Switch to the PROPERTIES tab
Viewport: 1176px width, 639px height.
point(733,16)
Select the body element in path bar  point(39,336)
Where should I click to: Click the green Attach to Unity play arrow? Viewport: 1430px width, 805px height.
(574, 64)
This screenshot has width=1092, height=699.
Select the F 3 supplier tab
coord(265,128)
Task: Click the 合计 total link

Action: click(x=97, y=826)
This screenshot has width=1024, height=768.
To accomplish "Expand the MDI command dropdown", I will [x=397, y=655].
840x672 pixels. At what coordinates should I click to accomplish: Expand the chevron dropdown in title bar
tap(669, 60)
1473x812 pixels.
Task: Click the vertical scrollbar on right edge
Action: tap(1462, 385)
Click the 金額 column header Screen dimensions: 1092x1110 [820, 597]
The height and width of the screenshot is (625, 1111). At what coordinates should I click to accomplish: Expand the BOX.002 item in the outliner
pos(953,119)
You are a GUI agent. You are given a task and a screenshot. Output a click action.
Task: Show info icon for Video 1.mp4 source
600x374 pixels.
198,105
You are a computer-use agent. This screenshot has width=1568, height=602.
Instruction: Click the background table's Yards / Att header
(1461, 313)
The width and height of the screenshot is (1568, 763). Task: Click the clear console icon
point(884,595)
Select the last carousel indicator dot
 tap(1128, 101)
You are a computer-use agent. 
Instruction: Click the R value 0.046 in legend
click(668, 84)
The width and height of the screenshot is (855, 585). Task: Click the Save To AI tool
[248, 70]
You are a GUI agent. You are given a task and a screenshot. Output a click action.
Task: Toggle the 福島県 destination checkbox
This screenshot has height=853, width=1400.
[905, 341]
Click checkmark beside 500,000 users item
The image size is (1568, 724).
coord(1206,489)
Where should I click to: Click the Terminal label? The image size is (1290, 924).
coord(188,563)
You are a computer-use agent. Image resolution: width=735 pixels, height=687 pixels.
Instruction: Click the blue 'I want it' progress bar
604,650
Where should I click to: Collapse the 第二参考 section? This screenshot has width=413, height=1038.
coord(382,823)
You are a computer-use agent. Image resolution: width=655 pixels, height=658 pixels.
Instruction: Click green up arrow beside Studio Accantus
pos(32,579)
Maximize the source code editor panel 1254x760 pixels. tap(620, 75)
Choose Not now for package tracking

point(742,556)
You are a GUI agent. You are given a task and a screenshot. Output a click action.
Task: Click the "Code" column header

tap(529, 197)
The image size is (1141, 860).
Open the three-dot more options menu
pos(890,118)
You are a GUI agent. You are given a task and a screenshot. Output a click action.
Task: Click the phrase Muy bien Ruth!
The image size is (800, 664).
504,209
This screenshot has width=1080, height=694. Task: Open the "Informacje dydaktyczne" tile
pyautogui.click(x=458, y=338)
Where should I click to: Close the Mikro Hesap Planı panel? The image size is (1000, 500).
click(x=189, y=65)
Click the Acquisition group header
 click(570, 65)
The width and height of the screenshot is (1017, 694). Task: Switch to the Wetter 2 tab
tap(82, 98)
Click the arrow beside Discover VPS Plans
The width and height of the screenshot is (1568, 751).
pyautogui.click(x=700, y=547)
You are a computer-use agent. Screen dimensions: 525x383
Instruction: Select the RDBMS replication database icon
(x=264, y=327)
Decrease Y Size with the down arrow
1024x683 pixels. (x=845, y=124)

- - - - -

▶ **WHAT TO WORK ON**
Repeat the material from above exactly, word for word.

▶ **RESPONSE FOR THIS EXERCISE**
Switch to the PROPERTIES tab
Viewport: 1176px width, 639px height.
point(733,16)
Select the body element in path bar  point(39,336)
Where should I click to: Click the green Attach to Unity play arrow? Viewport: 1430px width, 805px height.
(574, 64)
This screenshot has width=1092, height=699.
Select the F 3 supplier tab
coord(265,128)
Task: Click the 合计 total link

Action: click(x=97, y=826)
This screenshot has width=1024, height=768.
To accomplish "Expand the MDI command dropdown", I will [x=397, y=655].
840x672 pixels. At what coordinates should I click to accomplish: Expand the chevron dropdown in title bar
tap(669, 60)
1473x812 pixels.
Task: Click the vertical scrollbar on right edge
Action: tap(1462, 385)
Click the 金額 column header Screen dimensions: 1092x1110 [820, 597]
The height and width of the screenshot is (625, 1111). At what coordinates should I click to accomplish: Expand the BOX.002 item in the outliner
pos(953,119)
You are a GUI agent. You are given a task and a screenshot. Output a click action.
Task: Show info icon for Video 1.mp4 source
600x374 pixels.
198,105
You are a computer-use agent. This screenshot has width=1568, height=602.
Instruction: Click the background table's Yards / Att header
(1461, 313)
The width and height of the screenshot is (1568, 763). Task: Click the clear console icon
point(884,595)
Select the last carousel indicator dot
 tap(1128, 101)
You are a computer-use agent. 
Instruction: Click the R value 0.046 in legend
click(668, 84)
The width and height of the screenshot is (855, 585). Task: Click the Save To AI tool
[248, 70]
You are a GUI agent. You are given a task and a screenshot. Output a click action.
Task: Toggle the 福島県 destination checkbox
This screenshot has height=853, width=1400.
[905, 341]
Click checkmark beside 500,000 users item
The image size is (1568, 724).
coord(1206,489)
Where should I click to: Click the Terminal label? The image size is (1290, 924).
coord(188,563)
You are a computer-use agent. Image resolution: width=735 pixels, height=687 pixels.
Instruction: Click the blue 'I want it' progress bar
604,650
Where should I click to: Collapse the 第二参考 section? This screenshot has width=413, height=1038.
coord(382,823)
You are a computer-use agent. Image resolution: width=655 pixels, height=658 pixels.
Instruction: Click green up arrow beside Studio Accantus
pos(32,579)
Maximize the source code editor panel 1254x760 pixels. tap(620, 75)
Choose Not now for package tracking

point(742,556)
You are a GUI agent. You are given a task and a screenshot. Output a click action.
Task: Click the "Code" column header

tap(529, 197)
The image size is (1141, 860).
Open the three-dot more options menu
pos(890,118)
You are a GUI agent. You are given a task and a screenshot. Output a click action.
Task: Click the phrase Muy bien Ruth!
The image size is (800, 664).
504,209
This screenshot has width=1080, height=694. Task: Open the "Informacje dydaktyczne" tile
pyautogui.click(x=458, y=338)
Where should I click to: Close the Mikro Hesap Planı panel? The image size is (1000, 500).
click(x=189, y=65)
Click the Acquisition group header
 click(570, 65)
The width and height of the screenshot is (1017, 694). Task: Switch to the Wetter 2 tab
tap(82, 98)
Click the arrow beside Discover VPS Plans
The width and height of the screenshot is (1568, 751).
pyautogui.click(x=700, y=547)
You are a computer-use agent. Screen dimensions: 525x383
Instruction: Select the RDBMS replication database icon
(x=264, y=327)
Decrease Y Size with the down arrow
1024x683 pixels. (x=845, y=124)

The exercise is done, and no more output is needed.